First of all, people talk during movies and make noise and generally behave as though they were watching TV in their underwear in their living room. If I had the Michael Valentine Smith-like power to make people disappear instantly, there would generally be way fewer people coming out of movies I attend than there were going in. At some point in the last year or so I just gave up. Now I just go EXPECTING to hear two moronic teenagers laughing their asses off as Gollum debates ferociously with himself whether to betray and kill the Hobbits. If I see a movie without anyone bothering me, I am pleasantly surprised. That's one reason people are stupid. I've known that for a long time. But recently other events have showed a new dimension to movie audience stupidity.

As I write this, "Kangaroo Jack" is the #1 movie in America. Who, and I mean to say WHO?! sees the ads for this movie and says, "Oh yeah, opening weekend, baby! Must see!"? I can enjoy stupid comedy as much as anyone. I fully intend to see "Old School". I have enjoyed "Road Trip", both "American Pie" movies, and the granddaddies of the current poop joke set, "Caddyshack" and "Slap Shot". All great. But, my fellow Americans, as a first step on the long, long road to making the rest of the world stop hating us and thinking we are stupid, we must not make films like "Kangaroo Jack". And if we do make them, they must not become the #1 movies in America. They must leave the theaters within three weeks, publicly rejected and disgraced, just like "Solaris" did but shouldn't have. Are we clear?

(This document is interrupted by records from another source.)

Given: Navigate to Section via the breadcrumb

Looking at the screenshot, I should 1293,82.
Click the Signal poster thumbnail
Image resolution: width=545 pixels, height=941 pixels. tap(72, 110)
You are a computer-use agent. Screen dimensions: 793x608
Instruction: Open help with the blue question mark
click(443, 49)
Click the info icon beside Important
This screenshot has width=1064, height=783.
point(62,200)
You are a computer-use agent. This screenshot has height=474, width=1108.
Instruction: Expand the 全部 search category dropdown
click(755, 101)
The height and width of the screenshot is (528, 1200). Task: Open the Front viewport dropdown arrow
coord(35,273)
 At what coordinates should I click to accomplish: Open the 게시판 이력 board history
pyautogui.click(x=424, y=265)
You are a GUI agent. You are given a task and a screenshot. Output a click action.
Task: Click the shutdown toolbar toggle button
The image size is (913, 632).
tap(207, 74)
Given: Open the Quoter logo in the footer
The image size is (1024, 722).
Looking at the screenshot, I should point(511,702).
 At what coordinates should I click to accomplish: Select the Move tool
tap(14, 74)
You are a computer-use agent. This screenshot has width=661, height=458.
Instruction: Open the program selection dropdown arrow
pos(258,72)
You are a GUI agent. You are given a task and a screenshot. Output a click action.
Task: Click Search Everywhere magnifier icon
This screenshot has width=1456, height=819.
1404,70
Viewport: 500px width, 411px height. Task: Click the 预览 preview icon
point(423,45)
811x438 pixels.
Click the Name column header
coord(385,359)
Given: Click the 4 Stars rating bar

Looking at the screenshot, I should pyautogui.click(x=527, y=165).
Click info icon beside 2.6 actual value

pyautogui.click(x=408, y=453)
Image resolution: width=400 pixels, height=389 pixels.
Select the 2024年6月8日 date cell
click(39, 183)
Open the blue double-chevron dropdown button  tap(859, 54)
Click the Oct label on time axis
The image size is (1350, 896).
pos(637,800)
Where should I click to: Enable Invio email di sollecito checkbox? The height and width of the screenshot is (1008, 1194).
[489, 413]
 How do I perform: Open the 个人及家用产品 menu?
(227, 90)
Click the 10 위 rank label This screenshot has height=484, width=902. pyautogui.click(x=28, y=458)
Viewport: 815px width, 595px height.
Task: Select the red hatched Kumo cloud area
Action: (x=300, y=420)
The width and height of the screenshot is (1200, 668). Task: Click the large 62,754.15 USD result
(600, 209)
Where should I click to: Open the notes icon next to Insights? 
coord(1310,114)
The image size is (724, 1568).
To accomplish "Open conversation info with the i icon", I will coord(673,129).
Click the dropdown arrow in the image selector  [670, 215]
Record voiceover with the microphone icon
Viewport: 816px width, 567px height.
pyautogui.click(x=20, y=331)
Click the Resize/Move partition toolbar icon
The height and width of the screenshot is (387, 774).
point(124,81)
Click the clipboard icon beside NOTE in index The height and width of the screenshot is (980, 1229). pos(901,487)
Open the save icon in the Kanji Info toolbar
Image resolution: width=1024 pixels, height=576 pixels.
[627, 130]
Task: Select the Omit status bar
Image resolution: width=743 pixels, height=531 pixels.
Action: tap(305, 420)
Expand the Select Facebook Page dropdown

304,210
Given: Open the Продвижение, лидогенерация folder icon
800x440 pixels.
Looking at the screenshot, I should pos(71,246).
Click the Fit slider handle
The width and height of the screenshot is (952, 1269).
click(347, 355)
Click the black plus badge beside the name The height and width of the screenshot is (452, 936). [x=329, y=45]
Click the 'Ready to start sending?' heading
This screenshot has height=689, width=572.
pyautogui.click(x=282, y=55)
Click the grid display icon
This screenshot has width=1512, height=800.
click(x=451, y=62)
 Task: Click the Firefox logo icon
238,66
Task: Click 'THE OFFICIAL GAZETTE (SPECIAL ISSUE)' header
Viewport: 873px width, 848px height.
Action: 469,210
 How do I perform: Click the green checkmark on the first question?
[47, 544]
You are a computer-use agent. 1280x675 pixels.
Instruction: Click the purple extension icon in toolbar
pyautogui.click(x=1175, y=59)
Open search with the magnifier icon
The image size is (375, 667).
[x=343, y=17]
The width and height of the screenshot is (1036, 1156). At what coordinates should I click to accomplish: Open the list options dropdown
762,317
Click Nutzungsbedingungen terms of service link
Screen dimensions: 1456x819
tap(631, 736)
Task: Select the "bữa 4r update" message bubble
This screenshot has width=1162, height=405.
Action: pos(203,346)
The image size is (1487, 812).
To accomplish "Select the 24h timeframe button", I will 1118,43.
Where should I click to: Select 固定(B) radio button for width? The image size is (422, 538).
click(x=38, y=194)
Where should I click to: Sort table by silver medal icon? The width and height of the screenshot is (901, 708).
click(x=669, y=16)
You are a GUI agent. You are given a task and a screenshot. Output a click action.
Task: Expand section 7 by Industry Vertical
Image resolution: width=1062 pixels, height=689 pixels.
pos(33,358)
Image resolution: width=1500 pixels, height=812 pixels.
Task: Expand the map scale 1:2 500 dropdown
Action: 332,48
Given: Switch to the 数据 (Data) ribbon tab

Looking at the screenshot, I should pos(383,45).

Finally, when a good movie DOES reach a wider audience, the wider audience responds in a stupid way. I was made aware of this fact when viewing "About Schmidt" at a multiplex in Lakeville, Minnesota recently. I originally saw "About Schmidt" when it was in its first week of limited release at the Uptown Theater in Uptown, Minneapolis. People there waited in line outside to buy tickets. Then, during the film, they laughed, gasped, cried, and generally loved the movie, as did I. They seemed to respond as intelligent individuals. Then the dopes got wind of it. I take you now to the home of Jack and Jill Duhmerican.
"Oh, people say the new Jack Nicholson movie is good."
"I thought that was an art flick."
"No, honey, it's at Lakeville 18."
"Oh, well, let's check it out."
So the dopes go.

The audience reaction in Lakeville was totally different from the reaction in Uptown. There was a scene where a character is discovered lying on the floor, having tragically died. People were laughing like it was the funniest thing in the world. People talk and crumple their bags of popcorn during quiet scenes that require attention and invite emotional involvement from the viewer.

I also heard ridiculous comments during and especially after the movie. Comments like "I didn't like the ending. It was a good movie up until the ending. That ending was terrible." I don't know what movie these people watched! Did they want something to blow up? I stared at the woman who said that with a derisive uncomprehending smile on my face. Her companion noticed me and I hope that in that moment she came to understand what an idiot her friend is. Another dope said "It was okay, but I don't know what the big deal was about. It wasn't that great." I want to forcibly and painfully tattoo "I am a moron!" on these people's foreheads and deny them entrance to movie theaters showing anything more complex than "The Care Bears Movie".

I remember way back in 1988 or so my high school band director told me that he didn't go to movies anymore because television had ruined people's ability to shut up and be considerate while watching filmed entertainment. I remember thinking that on that score at least, he was a sad, embittered old man. But now I find his words on this subject (and several others I won't go in to here) ringing down sagely through the years. And I am not a sad old man. I am not even all that sad of a young man anymore. I'm thirty-one and happy most of the time, especially when I go my financially imperiled small local theater (three screens) on a Tuesday night for a late show and I'm the only one there. Heaven. Idiots.